(Records for locating described items)
::::
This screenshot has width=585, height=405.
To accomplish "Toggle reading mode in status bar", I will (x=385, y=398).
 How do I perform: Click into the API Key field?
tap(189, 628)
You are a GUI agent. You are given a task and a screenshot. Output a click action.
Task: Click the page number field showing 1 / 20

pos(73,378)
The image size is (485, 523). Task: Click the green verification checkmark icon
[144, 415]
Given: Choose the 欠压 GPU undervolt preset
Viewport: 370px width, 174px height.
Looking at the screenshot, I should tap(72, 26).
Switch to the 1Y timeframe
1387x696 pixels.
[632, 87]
::::
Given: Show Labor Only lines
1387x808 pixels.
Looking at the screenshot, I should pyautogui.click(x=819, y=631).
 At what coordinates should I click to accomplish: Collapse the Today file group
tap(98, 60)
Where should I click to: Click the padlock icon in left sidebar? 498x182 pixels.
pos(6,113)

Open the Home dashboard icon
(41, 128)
::::
- **WRITTEN INSTRUCTION**
Reproduce the material from the line that has "This screenshot has width=585, height=405." through the line that has "pos(73,378)", requests included, and decrease every coordinate in the answers by 132. Give only those lines.

- **WRITTEN SOLUTION**
This screenshot has width=585, height=405.
To accomplish "Toggle reading mode in status bar", I will (x=253, y=266).
 How do I perform: Click into the API Key field?
tap(57, 496)
You are a GUI agent. You are given a task and a screenshot. Output a click action.
Task: Click the page number field showing 1 / 20

pos(-59,246)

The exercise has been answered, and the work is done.